4.8.19

COLLE OPPIO E LA MEMORIA PERDUTA



     



di Anna Beatrice d’Assergi
Sotto Colle Oppio c’è un mondo antico che aspetta di essere riportato alla luce, ma l’Italietta distratta dalla tv spazzatura e dalle polemiche dei leoni da tastiera non sembra voglia occuparsene. Serve qualche milione di euro, spiegò la Sovrintendenza capitolina l’anno scorso, discutendo a proposito del progetto del“playground” che dovrebbe sorgere su quell’area. “Playground”, lo chiamano: “terreno di gioco”, diremmo noi, che alla lingua italiana restiamo affezionati…
Si parla delle Terme di Tito, scoperte vent’anni fa e reinterrate per ragioni di sicurezza, visto che su
quell’area ci dormiva la comunità curda. L’anno scorso la vicenda è tornata di attualità, in vista dei
lavori per la realizzazione del “terreno di gioco”, con parere favorevole della Sovrintendenza capitolina, che disse di ritenere il recupero di quella zona come qualcosa che andrebbe a vantaggio del quartiere, sottolineando come i resti archeologici resterebbero protetti.
Il progetto del terreno di gioco, cioè, non mette a rischio i resti archeologici, che possono benissimo restare lì, interrati per sempre, secondo la Sovrintendenza capitolina, evidentemente.
Se il cinque per cento di ciò che sta lì sotto si trovasse nel sottosuolo di qualsiasi angolo della Francia, o degli Usa, i francesi o gli americani ci metterebbero due giorni a farne un museo a cielo aperto.

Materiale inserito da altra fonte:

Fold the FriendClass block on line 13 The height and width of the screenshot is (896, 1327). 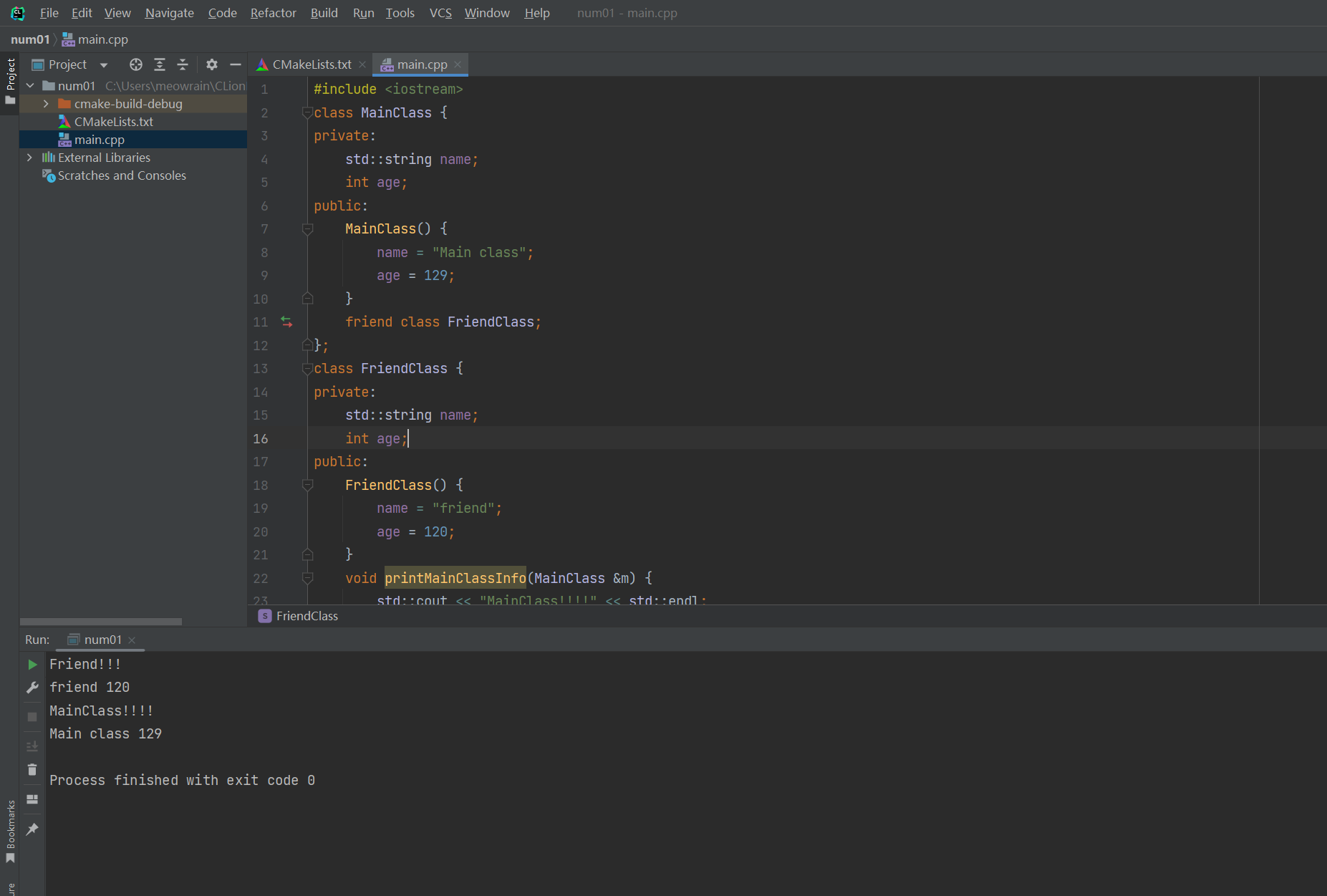point(307,369)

Ma l’Italia – che ci volete fare – è talmente ricca di tesori archeologici che tutto sommato le Terme di Tito possono essere considerate un nonnulla, possono aspettare interrate sotto Colle Oppio in eterno.
Dallo scorso anno, poi, di questa faccenda l’Italia distratta dai social non ha più parlato. Di recente la
questione è stata ripresa in mano dal Gruppo d’intervento giuridico onlus, associazione nazionale
ambientalista, che ha presentato richiesta al Mibac e al direttore del Parco archeologico del Colosseo
affinché i lavori siano immediatamente bloccati. 
Manca il parere finale, dice la onlus, sull’impatto paesaggistico, e sottolinea – semmai ve ne fosse bisogno – il valore archeologico di quell’area.
Chi governa la Città Eterna, però, sembra sordo, e insiste sul progetto del “terreno di gioco”, incurante di un immenso tesoro che potrebbe restituire alla Capitale la sua vocazione di città simbolo della storia dell’umanità. Se l’Italia avesse il petrolio, nel sottosuolo, dovrebbe probabilmente investire in pozzi petroliferi. Giacché di petrolio non c’è traccia, ma di tesori archeologici è pieno, sarebbe il caso di investire in questo ambito. O no?